═════ Information shown ═════
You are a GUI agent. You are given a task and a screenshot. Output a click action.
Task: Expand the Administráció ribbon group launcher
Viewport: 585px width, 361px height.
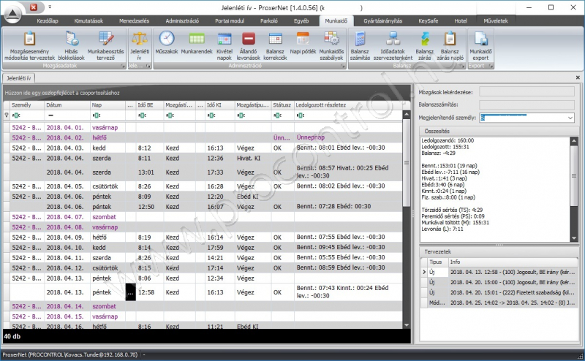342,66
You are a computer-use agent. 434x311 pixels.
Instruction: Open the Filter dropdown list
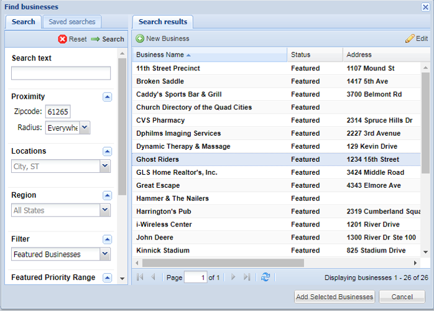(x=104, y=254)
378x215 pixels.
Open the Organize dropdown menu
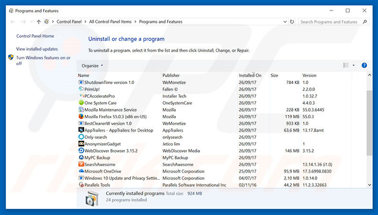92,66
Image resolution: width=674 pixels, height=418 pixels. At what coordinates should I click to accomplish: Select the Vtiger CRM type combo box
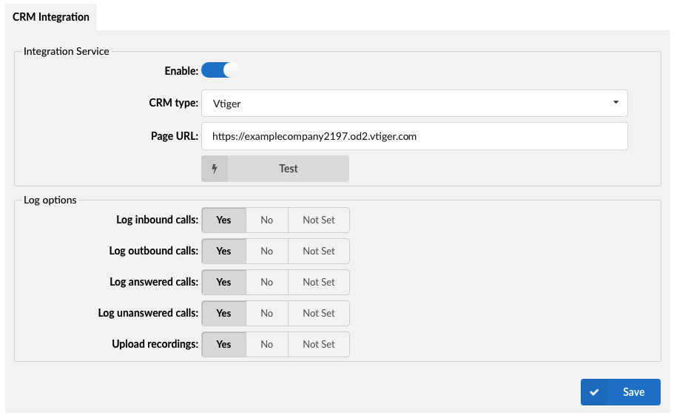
═════
» **What to produce**
Output the records exactly as they appear, skipping any pictures.

» **Reply**
You are a GUI agent. You are given a task and a screenshot. Output a click action.
Task: Expand the Administráció ribbon group launcher
Viewport: 585px width, 361px height.
342,66
You are a computer-use agent. 434x311 pixels.
Instruction: Open the Filter dropdown list
(x=104, y=254)
378x215 pixels.
Open the Organize dropdown menu
92,66
Image resolution: width=674 pixels, height=418 pixels. At what coordinates should I click to accomplish: Select the Vtiger CRM type combo box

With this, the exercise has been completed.